** BEGIN PROVIDED DATA **

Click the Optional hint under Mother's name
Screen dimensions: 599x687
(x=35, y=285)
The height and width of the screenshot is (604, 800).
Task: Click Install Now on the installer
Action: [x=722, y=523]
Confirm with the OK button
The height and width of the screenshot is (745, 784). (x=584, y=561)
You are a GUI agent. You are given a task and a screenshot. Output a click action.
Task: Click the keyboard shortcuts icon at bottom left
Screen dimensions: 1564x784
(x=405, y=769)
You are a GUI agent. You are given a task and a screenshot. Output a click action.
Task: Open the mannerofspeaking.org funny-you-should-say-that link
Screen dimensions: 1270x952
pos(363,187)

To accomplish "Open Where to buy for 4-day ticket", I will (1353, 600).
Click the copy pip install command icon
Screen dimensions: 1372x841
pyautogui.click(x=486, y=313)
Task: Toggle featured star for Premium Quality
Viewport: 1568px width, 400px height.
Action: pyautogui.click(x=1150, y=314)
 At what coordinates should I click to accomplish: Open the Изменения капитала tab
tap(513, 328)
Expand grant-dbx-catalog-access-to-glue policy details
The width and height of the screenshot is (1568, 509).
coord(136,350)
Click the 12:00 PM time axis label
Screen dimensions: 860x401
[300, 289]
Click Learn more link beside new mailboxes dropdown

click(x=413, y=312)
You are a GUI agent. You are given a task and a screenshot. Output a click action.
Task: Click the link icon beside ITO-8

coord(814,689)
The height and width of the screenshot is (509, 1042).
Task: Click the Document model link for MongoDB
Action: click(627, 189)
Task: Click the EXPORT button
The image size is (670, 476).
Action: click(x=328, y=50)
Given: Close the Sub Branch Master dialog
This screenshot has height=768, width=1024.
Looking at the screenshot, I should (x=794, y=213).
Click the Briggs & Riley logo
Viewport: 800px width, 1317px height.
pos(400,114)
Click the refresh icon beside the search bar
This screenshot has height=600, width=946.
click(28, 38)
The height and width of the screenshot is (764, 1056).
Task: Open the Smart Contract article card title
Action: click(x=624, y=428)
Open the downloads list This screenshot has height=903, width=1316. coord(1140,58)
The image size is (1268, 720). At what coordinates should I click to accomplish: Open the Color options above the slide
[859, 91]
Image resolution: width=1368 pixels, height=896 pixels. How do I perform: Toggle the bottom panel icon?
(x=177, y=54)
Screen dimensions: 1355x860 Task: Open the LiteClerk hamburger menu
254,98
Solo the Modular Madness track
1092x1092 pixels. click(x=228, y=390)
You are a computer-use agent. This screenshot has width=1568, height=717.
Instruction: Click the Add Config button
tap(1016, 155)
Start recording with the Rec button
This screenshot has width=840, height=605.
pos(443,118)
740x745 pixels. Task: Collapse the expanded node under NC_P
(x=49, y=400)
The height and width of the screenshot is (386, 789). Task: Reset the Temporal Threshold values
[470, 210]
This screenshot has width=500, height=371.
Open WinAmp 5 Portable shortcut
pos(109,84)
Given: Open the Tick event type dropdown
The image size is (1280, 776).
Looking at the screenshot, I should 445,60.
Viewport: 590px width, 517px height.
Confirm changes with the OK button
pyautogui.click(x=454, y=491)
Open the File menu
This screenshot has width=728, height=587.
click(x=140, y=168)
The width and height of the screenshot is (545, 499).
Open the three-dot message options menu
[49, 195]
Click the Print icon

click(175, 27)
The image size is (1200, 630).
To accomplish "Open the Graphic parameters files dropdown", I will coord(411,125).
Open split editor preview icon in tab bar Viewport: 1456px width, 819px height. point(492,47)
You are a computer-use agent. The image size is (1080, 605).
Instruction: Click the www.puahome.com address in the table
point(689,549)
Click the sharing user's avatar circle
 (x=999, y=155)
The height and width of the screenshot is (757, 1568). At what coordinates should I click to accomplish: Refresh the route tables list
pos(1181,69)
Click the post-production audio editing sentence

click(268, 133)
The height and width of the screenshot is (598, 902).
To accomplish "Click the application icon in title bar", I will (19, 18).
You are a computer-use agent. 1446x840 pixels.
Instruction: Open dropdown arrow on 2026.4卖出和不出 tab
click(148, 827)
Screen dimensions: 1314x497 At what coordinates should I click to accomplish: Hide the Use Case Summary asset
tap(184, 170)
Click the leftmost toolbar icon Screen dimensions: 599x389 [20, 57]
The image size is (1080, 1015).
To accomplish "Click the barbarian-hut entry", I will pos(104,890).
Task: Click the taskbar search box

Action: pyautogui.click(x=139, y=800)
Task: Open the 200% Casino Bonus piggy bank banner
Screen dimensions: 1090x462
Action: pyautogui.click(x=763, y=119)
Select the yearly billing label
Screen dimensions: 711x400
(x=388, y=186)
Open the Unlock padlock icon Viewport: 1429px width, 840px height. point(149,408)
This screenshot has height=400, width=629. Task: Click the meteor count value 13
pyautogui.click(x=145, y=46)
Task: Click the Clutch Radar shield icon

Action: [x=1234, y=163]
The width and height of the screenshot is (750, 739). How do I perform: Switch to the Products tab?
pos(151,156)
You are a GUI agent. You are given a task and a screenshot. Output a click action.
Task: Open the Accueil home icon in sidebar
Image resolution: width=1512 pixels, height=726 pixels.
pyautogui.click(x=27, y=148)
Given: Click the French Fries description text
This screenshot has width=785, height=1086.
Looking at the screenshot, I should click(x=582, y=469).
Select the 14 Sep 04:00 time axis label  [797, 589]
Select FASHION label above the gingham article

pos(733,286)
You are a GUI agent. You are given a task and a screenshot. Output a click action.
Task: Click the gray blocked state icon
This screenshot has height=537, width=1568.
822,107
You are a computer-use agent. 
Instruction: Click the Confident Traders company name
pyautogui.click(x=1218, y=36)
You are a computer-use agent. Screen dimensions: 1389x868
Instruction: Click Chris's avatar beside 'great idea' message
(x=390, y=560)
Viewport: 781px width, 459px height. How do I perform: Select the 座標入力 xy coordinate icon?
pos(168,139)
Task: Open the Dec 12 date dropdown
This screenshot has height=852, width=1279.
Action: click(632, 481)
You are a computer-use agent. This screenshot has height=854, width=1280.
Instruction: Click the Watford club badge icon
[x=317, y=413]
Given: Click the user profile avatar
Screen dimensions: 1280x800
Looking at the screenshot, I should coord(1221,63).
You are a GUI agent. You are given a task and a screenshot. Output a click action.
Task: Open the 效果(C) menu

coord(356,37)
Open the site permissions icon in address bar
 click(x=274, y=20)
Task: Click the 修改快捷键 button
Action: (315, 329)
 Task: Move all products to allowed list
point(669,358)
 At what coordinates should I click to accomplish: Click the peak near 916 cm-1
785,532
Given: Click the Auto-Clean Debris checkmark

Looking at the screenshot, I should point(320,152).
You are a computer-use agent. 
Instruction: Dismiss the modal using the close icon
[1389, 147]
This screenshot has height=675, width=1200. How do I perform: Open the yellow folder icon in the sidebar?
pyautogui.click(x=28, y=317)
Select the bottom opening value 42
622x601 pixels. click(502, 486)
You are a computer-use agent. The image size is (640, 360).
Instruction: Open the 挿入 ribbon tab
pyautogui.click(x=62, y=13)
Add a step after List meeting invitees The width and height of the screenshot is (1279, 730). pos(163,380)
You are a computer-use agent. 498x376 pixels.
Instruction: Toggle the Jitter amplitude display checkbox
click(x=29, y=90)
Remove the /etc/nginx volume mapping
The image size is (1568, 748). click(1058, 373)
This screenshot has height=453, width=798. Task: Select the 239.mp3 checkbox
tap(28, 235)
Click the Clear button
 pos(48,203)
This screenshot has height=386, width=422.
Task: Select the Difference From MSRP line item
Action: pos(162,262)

** END PROVIDED DATA **

- _TO BE DONE_:
Rewrite the entries from the line with "Click the leftmost" to the line with "Action: pyautogui.click(x=139, y=800)", both included, keeping the requests as they are but multiplying every coordinate in the answers by 1.8 and rounding to whole numbers, with halves rounded up.

- _CORRECT RESPONSE_:
Click the leftmost toolbar icon Screen dimensions: 599x389 [36, 103]
The image size is (1080, 1015).
To accomplish "Click the barbarian-hut entry", I will pos(187,1602).
Task: Click the taskbar search box

Action: pyautogui.click(x=250, y=1440)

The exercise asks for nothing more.